What the exercise asks: Copy out the rows from the line containing "689x446 pixels." through the line containing "Expand the All", inclusive, reproducing them verbatim.

Input for this task:
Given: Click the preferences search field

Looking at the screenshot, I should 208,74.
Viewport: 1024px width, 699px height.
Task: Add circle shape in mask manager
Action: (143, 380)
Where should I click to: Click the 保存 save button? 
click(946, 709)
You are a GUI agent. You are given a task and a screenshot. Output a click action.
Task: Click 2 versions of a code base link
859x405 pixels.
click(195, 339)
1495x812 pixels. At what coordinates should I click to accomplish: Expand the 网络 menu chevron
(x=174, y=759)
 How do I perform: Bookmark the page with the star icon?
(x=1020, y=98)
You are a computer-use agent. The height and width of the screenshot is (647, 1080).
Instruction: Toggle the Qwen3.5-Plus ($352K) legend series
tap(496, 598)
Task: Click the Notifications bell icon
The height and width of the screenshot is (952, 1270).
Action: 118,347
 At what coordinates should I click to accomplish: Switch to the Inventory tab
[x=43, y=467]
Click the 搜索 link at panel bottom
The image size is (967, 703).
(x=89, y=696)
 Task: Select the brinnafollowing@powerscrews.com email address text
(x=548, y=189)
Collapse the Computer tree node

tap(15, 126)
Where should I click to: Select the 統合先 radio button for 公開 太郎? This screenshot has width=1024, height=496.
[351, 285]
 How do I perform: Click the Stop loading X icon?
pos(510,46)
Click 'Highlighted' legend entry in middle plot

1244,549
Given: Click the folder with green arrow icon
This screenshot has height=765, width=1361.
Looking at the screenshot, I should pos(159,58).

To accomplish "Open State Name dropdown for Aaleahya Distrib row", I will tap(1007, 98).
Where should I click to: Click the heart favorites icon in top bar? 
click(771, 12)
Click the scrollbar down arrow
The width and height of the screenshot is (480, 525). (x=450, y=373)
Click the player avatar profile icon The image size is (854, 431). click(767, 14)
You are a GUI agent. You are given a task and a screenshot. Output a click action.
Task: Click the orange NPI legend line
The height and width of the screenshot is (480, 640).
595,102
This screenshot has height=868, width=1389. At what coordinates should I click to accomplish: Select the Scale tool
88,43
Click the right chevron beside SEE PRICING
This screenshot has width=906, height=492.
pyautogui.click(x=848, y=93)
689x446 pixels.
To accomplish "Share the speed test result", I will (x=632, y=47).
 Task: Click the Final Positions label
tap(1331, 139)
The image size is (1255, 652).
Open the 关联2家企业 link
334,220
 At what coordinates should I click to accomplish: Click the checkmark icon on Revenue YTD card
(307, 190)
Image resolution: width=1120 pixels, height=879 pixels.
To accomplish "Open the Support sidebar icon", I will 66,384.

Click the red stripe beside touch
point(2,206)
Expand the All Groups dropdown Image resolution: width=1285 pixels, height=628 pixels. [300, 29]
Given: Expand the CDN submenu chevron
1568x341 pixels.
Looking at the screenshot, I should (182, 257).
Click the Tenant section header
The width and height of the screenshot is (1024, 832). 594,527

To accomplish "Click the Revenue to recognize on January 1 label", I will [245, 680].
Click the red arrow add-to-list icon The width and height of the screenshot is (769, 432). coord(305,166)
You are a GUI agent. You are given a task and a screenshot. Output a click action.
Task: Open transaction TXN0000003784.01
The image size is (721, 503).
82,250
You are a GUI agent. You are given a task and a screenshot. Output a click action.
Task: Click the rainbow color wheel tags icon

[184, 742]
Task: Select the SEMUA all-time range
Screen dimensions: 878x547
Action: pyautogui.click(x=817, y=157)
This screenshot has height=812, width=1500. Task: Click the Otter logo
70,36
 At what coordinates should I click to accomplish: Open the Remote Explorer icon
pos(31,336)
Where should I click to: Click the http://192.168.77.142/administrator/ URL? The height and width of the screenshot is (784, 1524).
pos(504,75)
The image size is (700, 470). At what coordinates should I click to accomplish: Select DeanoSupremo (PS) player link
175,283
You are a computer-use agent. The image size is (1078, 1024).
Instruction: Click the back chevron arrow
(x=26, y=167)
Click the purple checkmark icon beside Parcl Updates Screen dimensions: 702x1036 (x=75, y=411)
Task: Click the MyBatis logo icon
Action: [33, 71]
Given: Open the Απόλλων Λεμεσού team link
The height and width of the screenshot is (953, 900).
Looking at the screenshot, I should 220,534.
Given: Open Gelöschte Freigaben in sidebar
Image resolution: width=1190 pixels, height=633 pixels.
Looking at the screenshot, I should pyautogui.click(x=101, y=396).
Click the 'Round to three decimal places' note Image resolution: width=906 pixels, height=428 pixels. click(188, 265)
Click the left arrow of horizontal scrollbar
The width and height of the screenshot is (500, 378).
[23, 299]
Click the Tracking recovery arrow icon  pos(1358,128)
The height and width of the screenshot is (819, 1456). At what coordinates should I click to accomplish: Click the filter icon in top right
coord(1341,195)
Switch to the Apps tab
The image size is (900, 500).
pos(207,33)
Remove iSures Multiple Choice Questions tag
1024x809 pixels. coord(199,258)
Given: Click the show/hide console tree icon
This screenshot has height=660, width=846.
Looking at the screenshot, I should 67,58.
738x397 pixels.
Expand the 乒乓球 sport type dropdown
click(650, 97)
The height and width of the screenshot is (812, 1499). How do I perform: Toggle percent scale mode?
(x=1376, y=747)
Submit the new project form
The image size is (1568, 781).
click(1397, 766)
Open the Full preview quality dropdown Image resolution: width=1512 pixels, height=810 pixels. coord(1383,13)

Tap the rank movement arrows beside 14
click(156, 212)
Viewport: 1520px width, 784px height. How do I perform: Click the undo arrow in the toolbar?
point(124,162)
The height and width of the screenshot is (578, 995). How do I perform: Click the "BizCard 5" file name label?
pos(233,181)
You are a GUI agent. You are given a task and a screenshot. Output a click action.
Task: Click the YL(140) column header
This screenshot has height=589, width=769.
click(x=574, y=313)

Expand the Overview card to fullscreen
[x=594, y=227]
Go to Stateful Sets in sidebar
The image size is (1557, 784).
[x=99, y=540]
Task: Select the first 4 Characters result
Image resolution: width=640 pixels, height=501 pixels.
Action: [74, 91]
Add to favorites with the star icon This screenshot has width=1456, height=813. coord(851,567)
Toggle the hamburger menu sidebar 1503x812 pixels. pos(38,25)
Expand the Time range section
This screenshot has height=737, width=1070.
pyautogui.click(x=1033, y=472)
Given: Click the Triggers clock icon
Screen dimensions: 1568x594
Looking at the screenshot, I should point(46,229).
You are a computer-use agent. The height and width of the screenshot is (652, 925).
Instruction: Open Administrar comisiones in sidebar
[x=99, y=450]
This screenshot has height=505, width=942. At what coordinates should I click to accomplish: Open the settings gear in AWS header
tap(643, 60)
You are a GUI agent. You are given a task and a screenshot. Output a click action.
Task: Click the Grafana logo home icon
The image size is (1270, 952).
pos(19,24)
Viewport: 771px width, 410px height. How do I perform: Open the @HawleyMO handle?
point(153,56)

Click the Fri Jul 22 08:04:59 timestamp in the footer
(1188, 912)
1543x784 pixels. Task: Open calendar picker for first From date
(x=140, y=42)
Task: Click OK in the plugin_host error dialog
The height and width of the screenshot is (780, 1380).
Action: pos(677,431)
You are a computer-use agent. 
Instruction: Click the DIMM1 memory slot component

Task answer:
689x446 pixels.
To accomplish "Share the speed test result", I will (x=632, y=47).
 Task: Click the Final Positions label
tap(1331, 139)
The image size is (1255, 652).
Open the 关联2家企业 link
334,220
 At what coordinates should I click to accomplish: Click the checkmark icon on Revenue YTD card
(307, 190)
Image resolution: width=1120 pixels, height=879 pixels.
To accomplish "Open the Support sidebar icon", I will 66,384.

Click the red stripe beside touch
point(2,206)
Expand the All Groups dropdown Image resolution: width=1285 pixels, height=628 pixels. [300, 29]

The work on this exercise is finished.